しかし、水に溶けやすい気体には適していない方法です。なぜなら、水中で気体が溶けてなくなってしまうからです。

水に溶けやすい気体は水上置換法に向かない

二酸化炭素は、水に少ししか溶けません。したがって水上置換法を使って問題ありません。

二酸化炭素の発見

ブラックは集めた気体でたくさんの実験をしました。


彼が発見したその空気の中では、

  • 火が燃え続けられない
  • その空気に閉じ込めた動物が死んでしまう

といった、明らかに普通の空気とは違う性質がありました。

二酸化炭素

ブラックはこの結果から、


「石灰石から抜け出た空気は、普通の空気とは違う特別な空気だ!!」


ということを発見しました。


これが、人類が初めて二酸化炭素を発見した瞬間です。

二酸化炭素の発見
人類が初めて二酸化炭素を発見した瞬間

ブラックは当時、「この空気は普段は、石灰石の中に固定されているのだ」と考えたので、この気体を固定空気 (fixed air) と名付けました。


その固定空気は、今ではもちろん「二酸化炭素」として知られているわけです。

二酸化炭素の性質

さて、ブラックが1754年に発見した二酸化炭素(当時は固定空気)ですが、後からいろいろなことが分かってきます。

固定空気(二酸化炭素)は空気中に含まれている!

石灰水という水があります。
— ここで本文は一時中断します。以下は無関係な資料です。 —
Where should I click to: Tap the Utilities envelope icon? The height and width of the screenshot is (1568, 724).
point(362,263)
当時のイギリスでも、石灰水は医療や衣服の漂白にも利用される、馴染みのある液体でした。


その石灰水は、外に放置したり、息を吹きかけるとなぜか白く濁ることが知られていました。

二酸化炭素により、石灰水が白く濁る
石灰水が白く濁るのは当時から不思議な現象であった

そしてそれに加えて、石灰石から取り出した固定空気(二酸化炭素) を入れた瓶に石灰水を注ぐと、これもまたすぐに白く濁ることがかりました。

石灰水を濁らせる二酸化炭素

この結果からブラックは、

  • 二酸化炭素は、石灰水白く濁らせる
  • 空気にも、動物の息にも二酸化炭素が含まれている

ことを突きとめました。


ブラックが石灰石から発見した「固定空気」は、特別な気体ではなく、人間の息にも、空気中にも存在する身近なものだったわけです。
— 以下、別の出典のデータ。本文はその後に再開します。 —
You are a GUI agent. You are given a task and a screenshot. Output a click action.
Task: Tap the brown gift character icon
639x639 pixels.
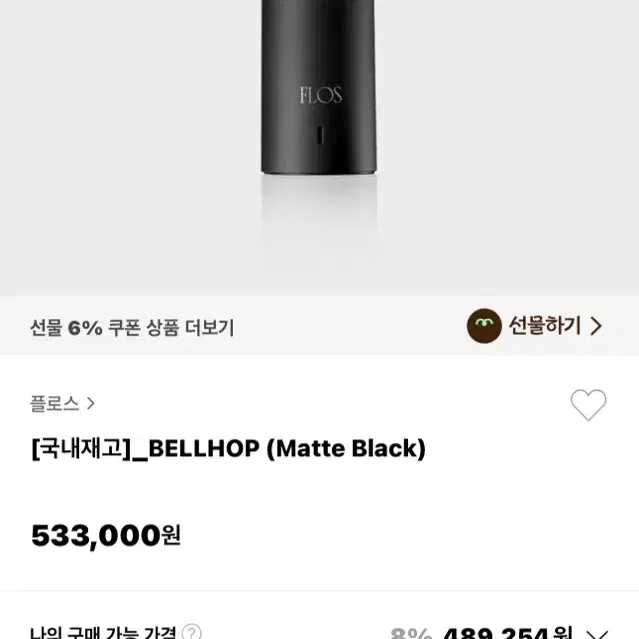(484, 326)
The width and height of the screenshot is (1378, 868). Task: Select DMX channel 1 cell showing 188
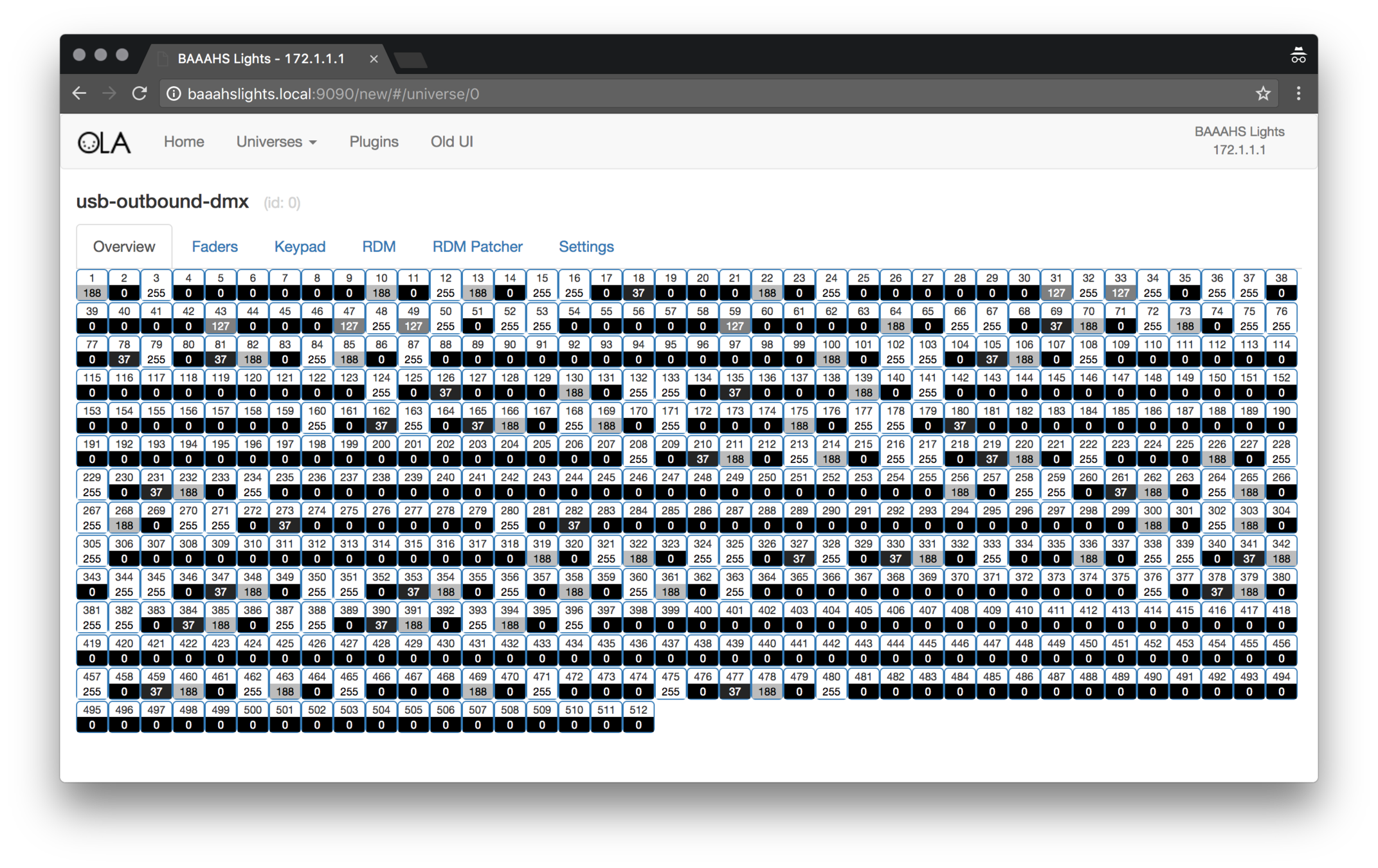(92, 285)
実際のところ、二酸化炭素は空気中に 約0.04% だけ含まれています。

空気中の二酸化炭素濃度

二酸化炭素は、空気よりも密度が大きい

また、二酸化炭素は空気よりも密度が大きいことが発見されます。


同じだけの量の空気と二酸化炭素を瓶に入れると、二酸化炭素の方が重いわけです。

例えばビールの製造では発酵により、大量の二酸化炭素が発生します。

ビールなどの炭酸は、二酸化炭素が溶けている証拠です(二酸化炭素は、水に少しだけ溶ける)。


このように大量に二酸化炭素が発生すると、空気よりも重いため下に溜まることになります。

下に溜まる二酸化炭素

ちなみに、ビールやコーラなどを含む、二酸化炭素の水溶液は、酸性を示します。

炭酸水(二酸化炭素の水溶液)は、酸性を示す。
酸性は、青色リトマス紙を赤色に変える

「二酸化炭素は空気よりも密度が大きい(重い)」という性質を考えて、二酸化炭素を瓶の下に溜めて集める方法があります。


これを、下方置換法(かほうちかんほう)といいます。

下方置換法

二酸化炭素のように、空気より重い気体は下方置換法を使ってもOKです。

しかし、これでは明らかに他の空気と混ざりやすいので、水上置換法を使う方が純度の高い気体を集めることができます

実は、水上(水銀上?)置換法で二酸化炭素を集めたのはブラックでなく、水素を発見したキャベンディッシュという学者であったと言われています。


さらに、実は二酸化炭素の密度を測ったのもブラックではなく、キャベンディッシュです。


しかしストーリーが分かりやすいように、「ブラックも水上置換法を使っていた」として説明することにしました。